What you need to do: Copy the stretch from "Background & Motivation¶" through "OccFormer, and VoxFormer." in the scene completion paper summary below, swapping "sensor observations" for "sensor inputs".

Study text:
************
Hierarchical Temporal Context Learning for Camera-based Semantic Scene Completion¶

Conference: ECCV 2024
arXiv: 2407.02077
Code: https://github.com/Arlo0o/HTCL
Area: Autonomous Driving
Keywords: Semantic Scene Completion, Temporal Context Learning, Cross-frame Affinity, Deformable Convolution, Occupancy Prediction

TL;DR¶

Addressing the coarse temporal information utilization in camera-based semantic scene completion (SSC), this paper proposes a Hierarchical Temporal Context Learning (HTCL) paradigm: it first measures fine-grained correspondence between present and historical frames using Cross-frame Pattern Affinity (CPA), and then adaptively samples to compensate for incomplete observations through Affinity-guided Dynamic Refinement (ADR). HTCL ranks 1st on SemanticKITTI, and even surpasses LiDAR-based methods in mIoU on OpenOccupancy.

Background & Motivation¶

Background: 3D Semantic Scene Completion (SSC) is a crucial dense perception task in autonomous driving, requiring joint inference of scene geometry and semantic information from limited sensor observations. Due to cost advantages, camera-based SSC approaches have received widespread attention, with representative methods including MonoScene, TPVFormer, OccFormer, and VoxFormer.
************
Stored data:
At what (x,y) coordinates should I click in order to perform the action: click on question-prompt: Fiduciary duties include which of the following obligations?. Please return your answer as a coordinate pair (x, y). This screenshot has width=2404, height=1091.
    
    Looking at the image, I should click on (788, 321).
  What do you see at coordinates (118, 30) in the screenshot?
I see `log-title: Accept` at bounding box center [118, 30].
************
Solution for this task:
Background & Motivation¶

Background: 3D Semantic Scene Completion (SSC) is a crucial dense perception task in autonomous driving, requiring joint inference of scene geometry and semantic information from limited sensor inputs. Due to cost advantages, camera-based SSC approaches have received widespread attention, with representative methods including MonoScene, TPVFormer, OccFormer, and VoxFormer.